Marino's latest exhibition is exactly what it sounds like: a full-sensory assault of Day-Glo color, warped perspective, and imagery that refuses to sit still in your brain. We're talking works that vibrate off the wall, that make you feel slightly unhinged in the best possible way. If your eyes don't need a moment to adjust, she didn't do her job.
The "off-kilter" label gets thrown around a lot in contemporary art circles — usually to describe something that's just a little weird and ultimately forgettable. Marino's work earns it. There's a logic to the chaos here, a deliberate architectural quality to how she builds these neon fever dreams. You get the sense she's not just throwing color at a canvas and calling it a vision. This is constructed disorientation, and it takes real skill to pull off.

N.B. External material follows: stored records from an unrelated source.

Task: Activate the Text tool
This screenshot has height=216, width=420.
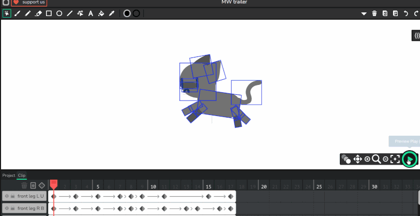Action: [91, 13]
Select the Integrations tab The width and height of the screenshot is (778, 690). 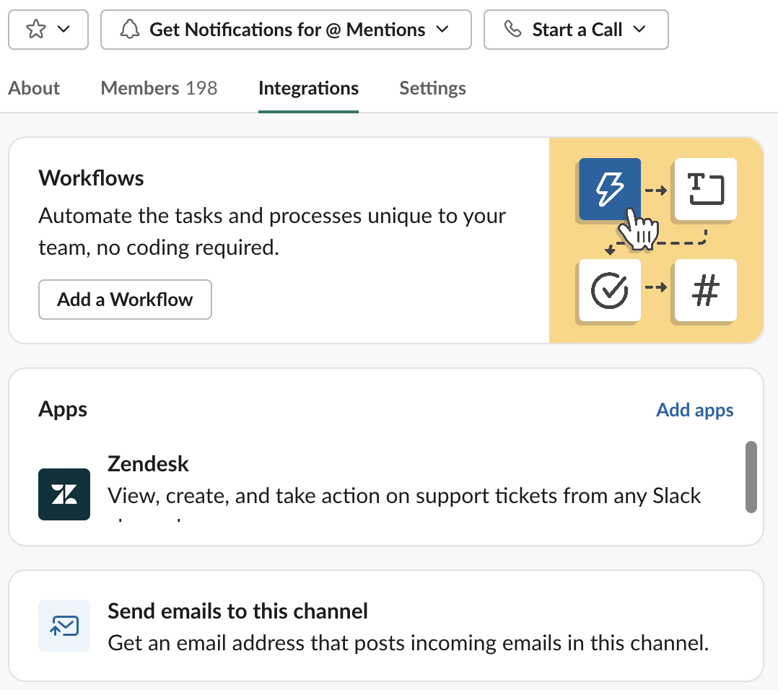[308, 88]
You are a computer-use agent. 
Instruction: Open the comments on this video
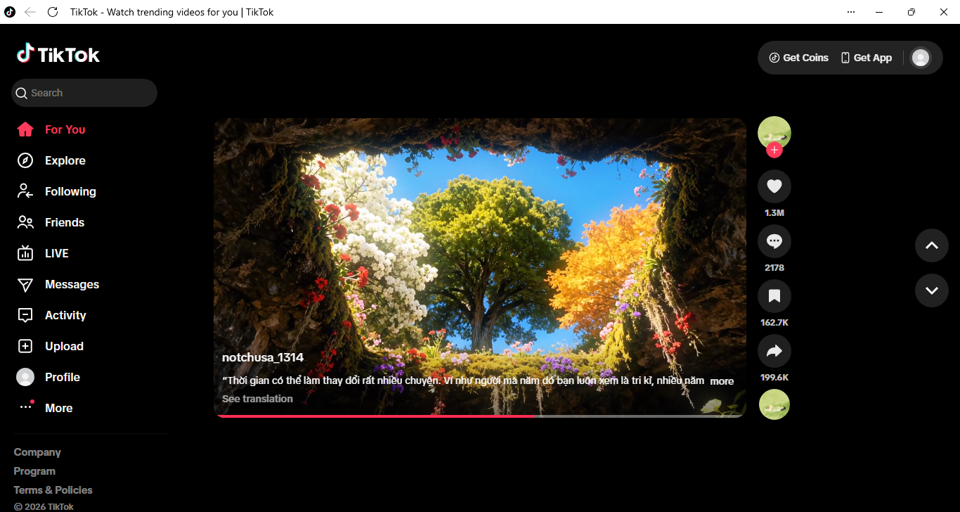pos(774,241)
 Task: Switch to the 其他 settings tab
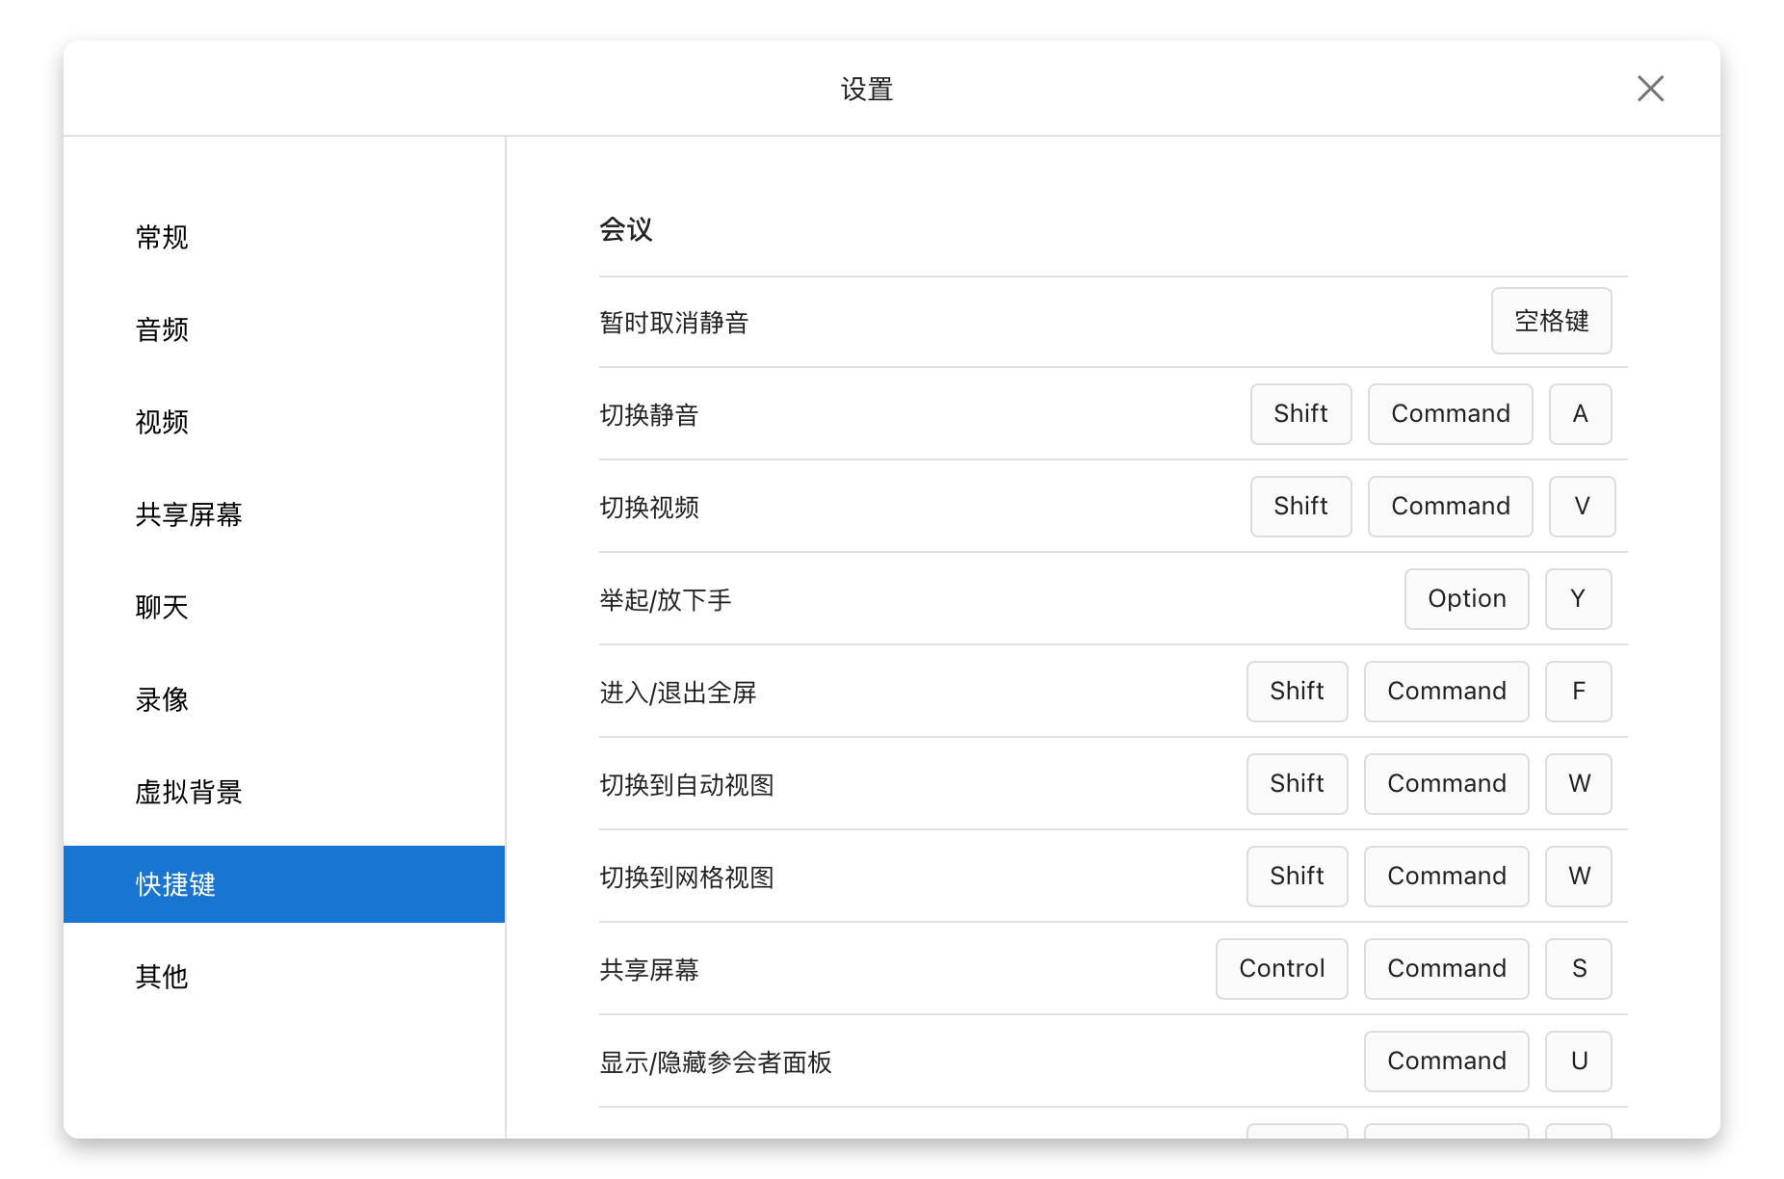[x=162, y=977]
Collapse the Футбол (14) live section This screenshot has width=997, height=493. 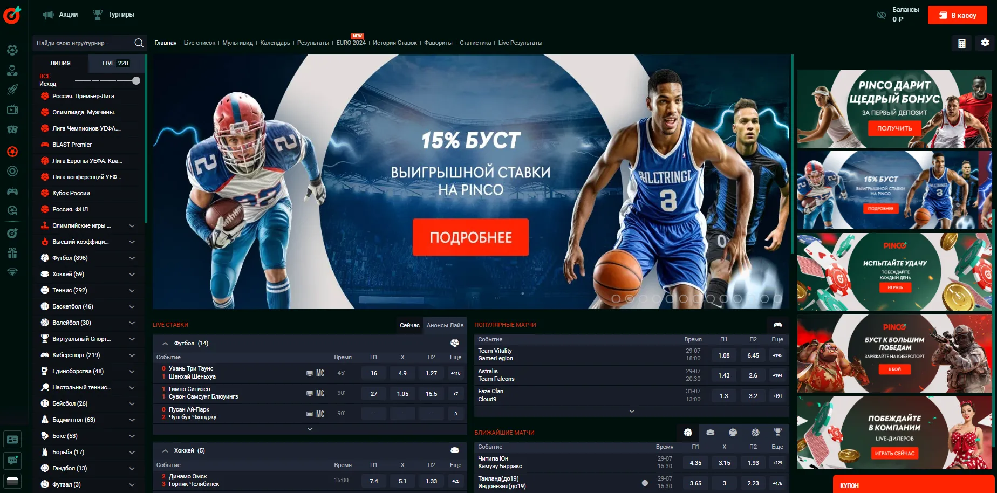pyautogui.click(x=165, y=344)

San Francisco's art scene has a tendency to get lost in its own self-referential navel-gazing — too much concept, not enough craft. Marino bucks that trend hard. Her stuff is accessible without being dumbed down, visually aggressive without being alienating. You don't need a gallery guide or a curatorial statement to feel something standing in front of her work. That's rarer than it should be.
In a town where so much cultural energy gets sucked into the tech-industrial complex, it's genuinely refreshing to see an artist making work that demands your full, unmediated attention. No app required. No QR code to unlock the meaning.
If you've been sleeping on the local gallery circuit — and honestly, most of us have — Marino's exhibition is a solid reason to wake up. Go see it before the next wave of pop-ups and "immersive experiences" drown it out.
Your retinas will complain. Go anyway.